L'avocat qui omet de faire signer une convention d'honoraires dans une procédure de divorce peut-il réclamer des honoraires ? L'ordonnance, rendue le 5 mars 2015, par la cour d'appel de Nîmes, répond par l'affirmative en posant quelques limites. Il n'est pas si loin le temps où les avocats avaient interdiction de solliciter une provision, de se lier par des conventions d'honoraires et d'adresser une facture. La provision et la convention étaient censées faire perdre à l'avocat toute indépendance. Quant à la facture, c'était un acte de commerce vulgaire qu'un avocat ne pouvait en aucun cas envisager.

Les interdictions d'hier, qui pouvaient donner lieu à des poursuites disciplinaires, sont devenues aujourd'hui des obligations qui pourraient en principe, à leur tour, donner lieu à des sanctions en cas d'infraction ... Les temps changent !

L'avocat qui ne rédige pas de convention d'honoraires alors qu'il en a l'obligation ne commet-il pas un manquement à l'information et à la loyauté qu'il doit avoir avec son client ?

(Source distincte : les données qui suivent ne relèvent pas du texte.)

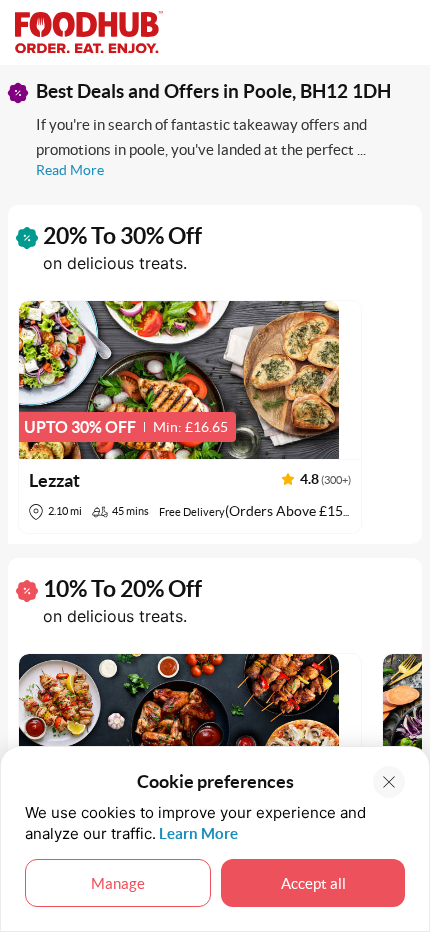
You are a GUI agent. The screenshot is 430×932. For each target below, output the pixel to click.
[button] (190, 417)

L'avocat qui perçoit des honoraires sans facture ne manque t-il pas à ses obligations comptables et fiscales ?

Le projet de loi "Macron" prévoit la généralisation de la convention d'honoraires. Mais la convention est, dès aujourd'hui, obligatoire en matière de divorce. L'article 10 de la loi du 31 décembre 1971 (N° Lexbase : L6343AGZ), modifié par la loi n° 2011-1862 du 13 décembre 2011, relative à la répartition des contentieux et à l'allègement de certaines procédures juridictionnelles (N° Lexbase : L3703IRL), l'affirme désormais.

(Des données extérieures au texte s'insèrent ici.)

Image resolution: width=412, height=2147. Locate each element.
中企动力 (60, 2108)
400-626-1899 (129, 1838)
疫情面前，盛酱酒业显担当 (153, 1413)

Pour les autres procédures, l'article 10 de la loi du 31 décembre 1971 dispose qu'en l'absence de convention, l'honoraire est fixé en fonction de six critères : les usages, la situation de fortune du client, la difficulté de l'affaire, les frais exposés, la notoriété de l'avocat et les diligences effectuées.

L'absence de convention ne dispense pas l'avocat de l'obligation d'informer, dès sa saisine, du coût de son intervention et des modalités de règlement. Cette obligation figure à l'article 11-2 du RIN (N° Lexbase : L4063IP8).

Que faut-il penser d'une telle obligation ? Demander à un avocat de faire une convention d'honoraires précise est parfois une mission difficile. Comment savoir à l'avance si le contradicteur va développer un moyen qui nécessitera d'importantes recherches ? Comment savoir si le juge décidera d'ordonner une expertise ? Comment savoir si un appel va intervenir ? Autant demander à un architecte de chiffrer le coût d'une maison sans savoir si elle aura six ou dix pièces, un ou deux étages...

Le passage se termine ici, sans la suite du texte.